I think that moment when we realize that he's not just paranoid, that there actually are people following him, it really changes the way we see him too. Right. The potential that this might be real. It was a challenge, because we wanted it to feel real but we still wanted to keep it fun and keep it, not silly, but there is something preposterous about guys in suits following him. And part of that was also the tone, the way they were dressed, and the way we dealt with it, was almost to suggest that, yeah, this probably is all a big joke. We didn't want to reveal until the absolute last second whether or not it is a big joke. And I think that what you were saying before, the idea that we take our character very seriously, you don't really know how much truth in [his time travel claims] there is until the end of the movie.

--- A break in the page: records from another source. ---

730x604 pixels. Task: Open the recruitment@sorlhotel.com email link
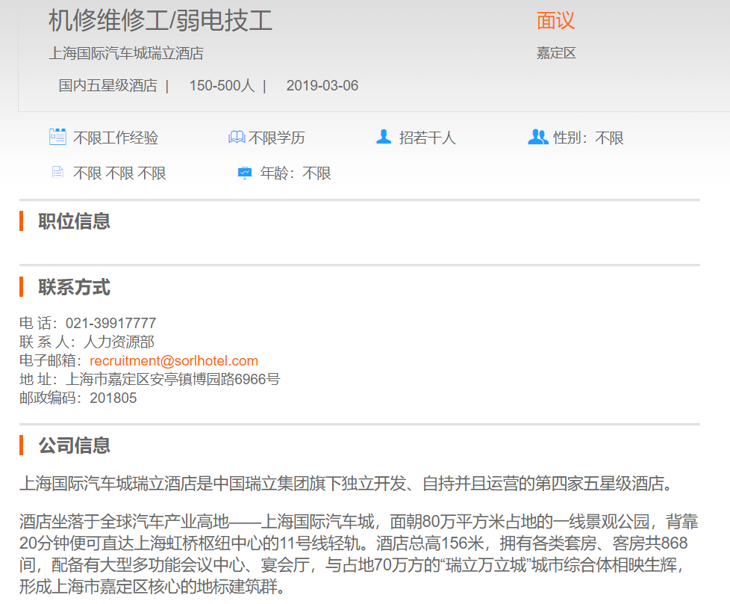tap(174, 361)

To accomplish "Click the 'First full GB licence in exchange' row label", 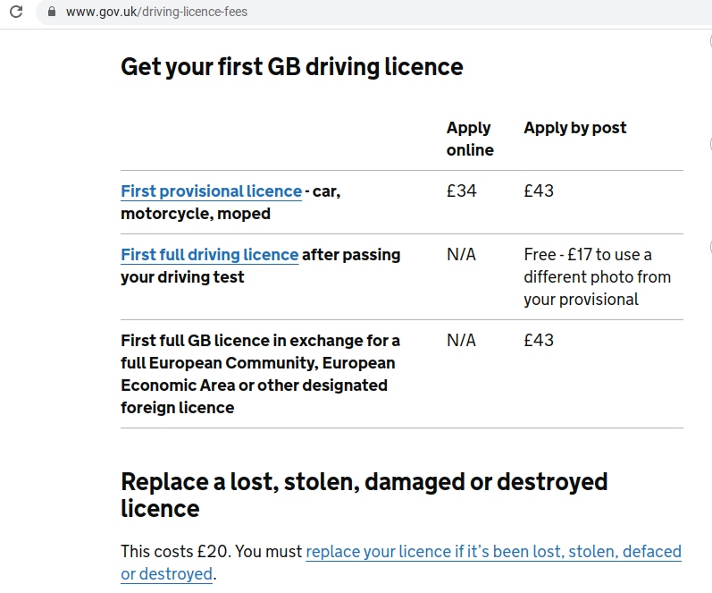I will [260, 374].
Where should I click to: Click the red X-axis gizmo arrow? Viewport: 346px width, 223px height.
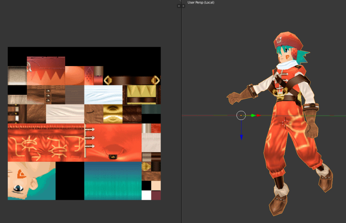pos(258,115)

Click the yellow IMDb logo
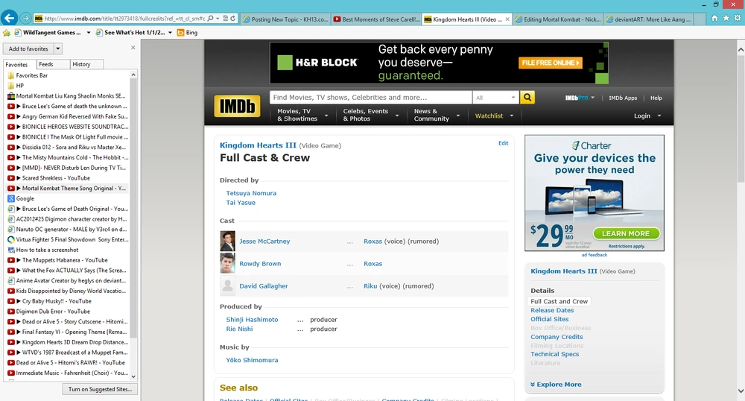click(237, 107)
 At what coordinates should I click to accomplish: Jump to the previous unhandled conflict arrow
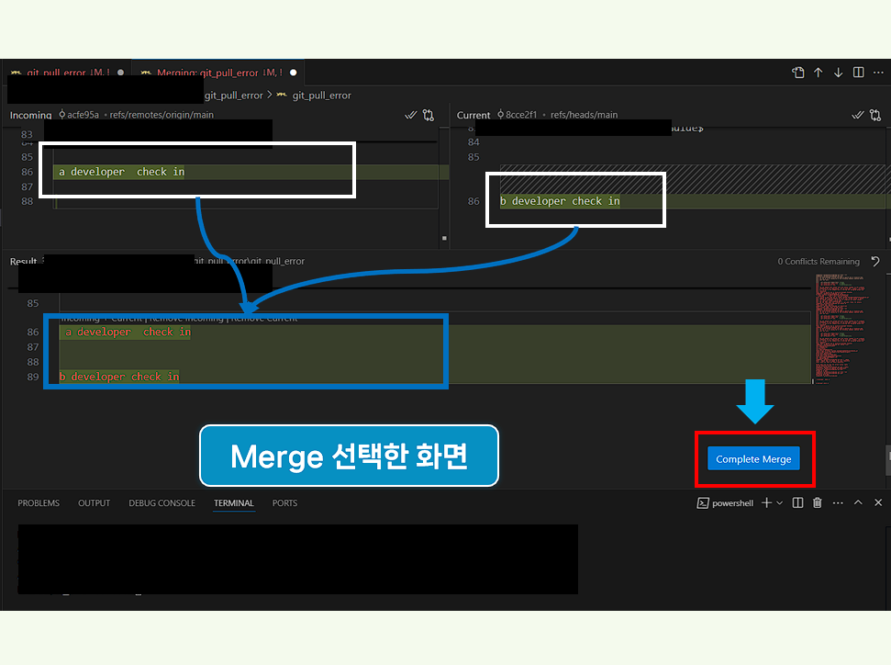click(x=818, y=72)
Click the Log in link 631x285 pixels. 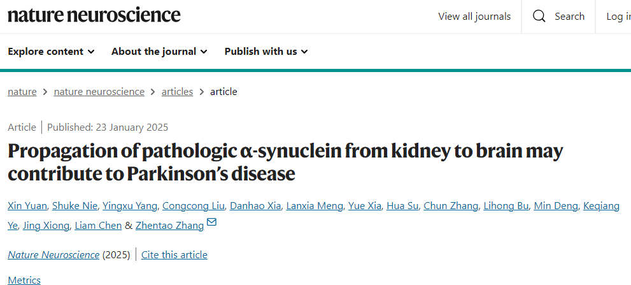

Without spoiling anything, were you always planning on ending the film the way you did, or were there other options you considered? There were; that wasn't the original idea. There was one other idea, the original one that Derek and I scripted. We shot that, and it worked. But this truly happened very late in the game. It was after we already had been accepted to Sundance, before we went, but we were already in. And I changed the ending to be what it is. It was a massive decision, and I was very aware of how much it changes the content of everything that came before it in the movie, and we thought about it a lot. And everyone was very supportive of me. I'm obviously very grateful to everyone for supporting it, because it was a bit of a risky move. And I think it's the kind of thing that people could laugh off, or it's the kind of thing people could say doesn't feel motivated. But as for me, it's something that makes me feel good. And I think, if you can, it's OK to put something in a movie because it makes you feel good.
Definitely, it's a real crowd-pleasing ending. What made you change your mind? You know, the way that it [originally] ended was very real. It was entirely reality-based. There was a very structural element at work, where at the moment we discover Kristen Bell's character, that represents a bit of a low point for the audience. [And then] we sort of punch the audience in the stomach again, and make them feel bad a second time. And there was something very ingrained in me, as a filmmaker who grew up in the '80s and loved Spielberg and Zemeckis and all of these guys -- that was my canon, that's my mythology. And it was important for me to reach the end of a movie and have the opportunity to make an audience really feel good when they left the theater and not be down or anything.
Why do you think time travel still fascinates audiences the way that it does? I feel like we all have things that we could have done differently in our lives, and I think that usually, when we're seeing time travel in films, more often than not, they're global [problems], or the space-time continuum is going to collapse and we're all going to disappear. But the films that I really love, in that genre, Back to the Future or films like Eternal Sunshine of the Spotless Mind, are much more personal to me. I think that no relationship goes completely according to plan or the way you wished it had. And I just think that all of us, if we had a time machine, if we really sat down and thought about it, we wouldn't go back and kill Hitler. We would go back and maybe not say that thing to our dad that we said, or maybe be a little nicer to someone who we cared about and had a relationship with when we were young. You know, they're subtle things, but we carry those with us forever. And I think that regret and time travel are intrinsically linked to me.